Macrophages are required for skeletal muscle growth in a synergist ablation model of hypertrophy

Previous studies have demonstrated that macrophages and urokinase plasminogen activator (uPA) are required for effective skeletal muscle repair after injury. The purpose of this study was to investigate whether macrophages and uPA are required for hypertrophy. Hypertrophy was induced in wild‐type (WT) and uPA‐null mouse plantaris muscles via synergist ablation (SA). Another group of WT mice were injected with clodronate liposomes to deplete macrophages following SA. Muscles were harvested at 1, 3, 5 and 14 d post‐SA. Muscle mass increased by 100% and total protein by 74% 14 d post‐SA in WT mice. SA resulted in edema at 1 and 3 d and accumulation of macrophages at 3 and 5 d. Macrophage accumulation occurred between fibers with rare incidence of overt fiber necrosis.

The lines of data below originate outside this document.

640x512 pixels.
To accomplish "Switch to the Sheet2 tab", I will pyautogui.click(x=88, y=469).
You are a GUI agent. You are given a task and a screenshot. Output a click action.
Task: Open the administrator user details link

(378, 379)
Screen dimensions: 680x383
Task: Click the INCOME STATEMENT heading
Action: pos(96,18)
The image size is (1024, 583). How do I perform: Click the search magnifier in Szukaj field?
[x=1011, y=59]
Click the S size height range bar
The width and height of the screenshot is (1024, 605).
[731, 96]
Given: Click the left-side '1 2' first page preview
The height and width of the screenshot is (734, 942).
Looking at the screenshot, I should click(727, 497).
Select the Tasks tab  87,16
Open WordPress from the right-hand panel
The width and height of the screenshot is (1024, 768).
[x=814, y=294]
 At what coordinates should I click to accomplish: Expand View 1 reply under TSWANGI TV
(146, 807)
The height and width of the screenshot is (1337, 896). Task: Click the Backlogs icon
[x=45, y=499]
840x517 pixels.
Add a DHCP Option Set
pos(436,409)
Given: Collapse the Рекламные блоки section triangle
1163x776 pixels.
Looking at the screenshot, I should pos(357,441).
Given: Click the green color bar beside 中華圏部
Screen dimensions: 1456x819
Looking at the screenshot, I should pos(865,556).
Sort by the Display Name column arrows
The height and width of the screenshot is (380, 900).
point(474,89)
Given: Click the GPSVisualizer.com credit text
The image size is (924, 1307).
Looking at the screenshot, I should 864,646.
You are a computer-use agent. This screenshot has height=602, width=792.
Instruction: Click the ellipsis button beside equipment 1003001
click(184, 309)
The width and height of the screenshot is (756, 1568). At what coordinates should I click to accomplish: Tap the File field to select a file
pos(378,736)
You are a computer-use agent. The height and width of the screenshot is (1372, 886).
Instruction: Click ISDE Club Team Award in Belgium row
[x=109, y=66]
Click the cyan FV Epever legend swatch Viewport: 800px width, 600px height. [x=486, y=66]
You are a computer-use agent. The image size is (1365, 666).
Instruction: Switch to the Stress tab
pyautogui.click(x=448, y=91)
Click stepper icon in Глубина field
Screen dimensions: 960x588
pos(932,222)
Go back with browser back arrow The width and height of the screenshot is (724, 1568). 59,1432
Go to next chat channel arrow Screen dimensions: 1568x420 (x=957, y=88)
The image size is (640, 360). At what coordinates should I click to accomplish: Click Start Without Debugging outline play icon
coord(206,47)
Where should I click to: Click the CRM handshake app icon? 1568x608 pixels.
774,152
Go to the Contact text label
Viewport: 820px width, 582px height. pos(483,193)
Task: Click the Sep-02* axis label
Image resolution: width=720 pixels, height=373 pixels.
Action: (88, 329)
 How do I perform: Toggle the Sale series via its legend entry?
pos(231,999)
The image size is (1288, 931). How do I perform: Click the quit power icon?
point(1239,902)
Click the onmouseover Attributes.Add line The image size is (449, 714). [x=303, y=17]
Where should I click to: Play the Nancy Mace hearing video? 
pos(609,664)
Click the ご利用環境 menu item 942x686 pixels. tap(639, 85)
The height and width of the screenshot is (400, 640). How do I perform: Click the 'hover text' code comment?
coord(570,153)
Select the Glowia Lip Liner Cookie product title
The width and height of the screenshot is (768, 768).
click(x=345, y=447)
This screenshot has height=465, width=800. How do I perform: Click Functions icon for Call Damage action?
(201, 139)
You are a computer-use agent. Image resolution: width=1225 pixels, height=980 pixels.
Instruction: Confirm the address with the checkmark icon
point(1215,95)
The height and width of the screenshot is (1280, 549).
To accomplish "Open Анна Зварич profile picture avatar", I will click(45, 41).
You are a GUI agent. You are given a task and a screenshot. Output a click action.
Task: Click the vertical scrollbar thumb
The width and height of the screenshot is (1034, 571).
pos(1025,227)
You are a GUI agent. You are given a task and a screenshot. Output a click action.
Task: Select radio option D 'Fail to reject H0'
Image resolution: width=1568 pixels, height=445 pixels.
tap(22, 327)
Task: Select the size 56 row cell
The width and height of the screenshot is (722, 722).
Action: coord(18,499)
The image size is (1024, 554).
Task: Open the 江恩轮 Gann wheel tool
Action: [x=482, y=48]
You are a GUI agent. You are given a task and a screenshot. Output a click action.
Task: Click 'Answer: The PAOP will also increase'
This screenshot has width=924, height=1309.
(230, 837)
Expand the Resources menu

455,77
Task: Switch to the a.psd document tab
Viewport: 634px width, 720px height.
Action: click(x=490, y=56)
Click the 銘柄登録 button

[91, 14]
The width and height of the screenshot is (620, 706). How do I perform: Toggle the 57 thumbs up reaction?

Results of sham operations, which produced little edema or inflammatory cell accumulation, suggest these changes were a result of increased mechanical loading rather than surgery. Treatment with clodronate decreased macrophages following SA. Furthermore, treated mice demonstrated reduced hypertrophy compared with non‐treated mice following SA. uPA activity was increased in WT muscles after SA, and macrophages were a source of uPA in these muscles. uPA‐null muscles had decreased macrophages and hypertrophy. These results suggest that macrophage accumulation is required for this model of hypertrophy, and uPA plays an important role in hypertrophy. Support for this project came from the Department of Defense.